Getting Started#

Installation#

Install with pip directly:

pip install fair-scoring

Introductory Example#

The following example shows how compute the equal opportunity bias.

Loading a Dataset#

For this example, we use the compas dataset.

import pandas as pd

# Load compas data
dataURL = 'https://raw.githubusercontent.com/propublica/compas-analysis/master/compas-scores-two-years.csv'
df = pd.read_csv(dataURL)

# Relevant data
scores = df['decile_score']
target = df['two_year_recid']
attribute = df['race']

Any other dataset with continuous score and binary target and attribute will also work.

Computing the Bias#

We use the predefined equal opportunity bias for this example.
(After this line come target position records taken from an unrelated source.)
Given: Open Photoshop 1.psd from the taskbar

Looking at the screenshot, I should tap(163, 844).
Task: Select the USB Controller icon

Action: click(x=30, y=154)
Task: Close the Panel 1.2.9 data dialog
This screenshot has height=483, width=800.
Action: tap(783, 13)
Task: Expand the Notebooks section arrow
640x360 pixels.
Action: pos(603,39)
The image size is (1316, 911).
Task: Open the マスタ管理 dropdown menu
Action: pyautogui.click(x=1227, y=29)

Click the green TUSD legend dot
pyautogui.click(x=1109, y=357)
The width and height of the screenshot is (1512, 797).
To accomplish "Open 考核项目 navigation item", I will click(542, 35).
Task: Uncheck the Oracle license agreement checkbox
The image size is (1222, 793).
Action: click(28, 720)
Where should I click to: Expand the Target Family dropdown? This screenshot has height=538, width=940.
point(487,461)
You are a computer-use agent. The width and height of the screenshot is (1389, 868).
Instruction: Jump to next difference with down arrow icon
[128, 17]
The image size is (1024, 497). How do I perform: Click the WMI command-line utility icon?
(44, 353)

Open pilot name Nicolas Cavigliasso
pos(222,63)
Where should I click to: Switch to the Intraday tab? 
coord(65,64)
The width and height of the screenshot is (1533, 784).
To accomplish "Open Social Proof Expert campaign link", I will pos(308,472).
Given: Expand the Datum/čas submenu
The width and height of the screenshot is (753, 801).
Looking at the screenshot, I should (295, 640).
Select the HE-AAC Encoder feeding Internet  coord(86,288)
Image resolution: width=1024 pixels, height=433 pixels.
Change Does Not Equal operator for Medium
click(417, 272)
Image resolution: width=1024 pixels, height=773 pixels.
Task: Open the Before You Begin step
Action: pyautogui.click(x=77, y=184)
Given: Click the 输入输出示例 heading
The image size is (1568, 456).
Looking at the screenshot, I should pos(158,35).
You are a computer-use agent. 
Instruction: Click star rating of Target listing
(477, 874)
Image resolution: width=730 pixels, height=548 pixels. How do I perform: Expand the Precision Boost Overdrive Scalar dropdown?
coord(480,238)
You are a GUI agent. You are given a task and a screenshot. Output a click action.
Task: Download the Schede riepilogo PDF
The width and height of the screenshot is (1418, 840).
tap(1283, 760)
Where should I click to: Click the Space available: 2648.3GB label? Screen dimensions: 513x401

This bias

from fairscoring.metrics import bias_metric_eo

bias_eo = bias_metric_eo(scores, target, attribute, groups=['African-American', 'Caucasian'],favorable_target=0, prefer_high_scores=False)

Detailed Bias#

To get a more detailed result, we can call the bias() method:

result = bias_metric_eo.bias(scores, target, attribute, groups=['African-American', 'Caucasian'],favorable_target=0, n_permute=1000)

print(f"Bias: {result.bias:.3f}")
print(f"Pos: {100*result.pos_component:.0f}%")
print(f"Neg: {100*result.neg_component:.0f}%")
print(f"p-value: {result.p_value:.2f}")

Note

The information of the result of a bias-computation depends on the metric and also on the call. In this case setting n_permute=1000 leads to a permutation test. Without this p_value would be nan.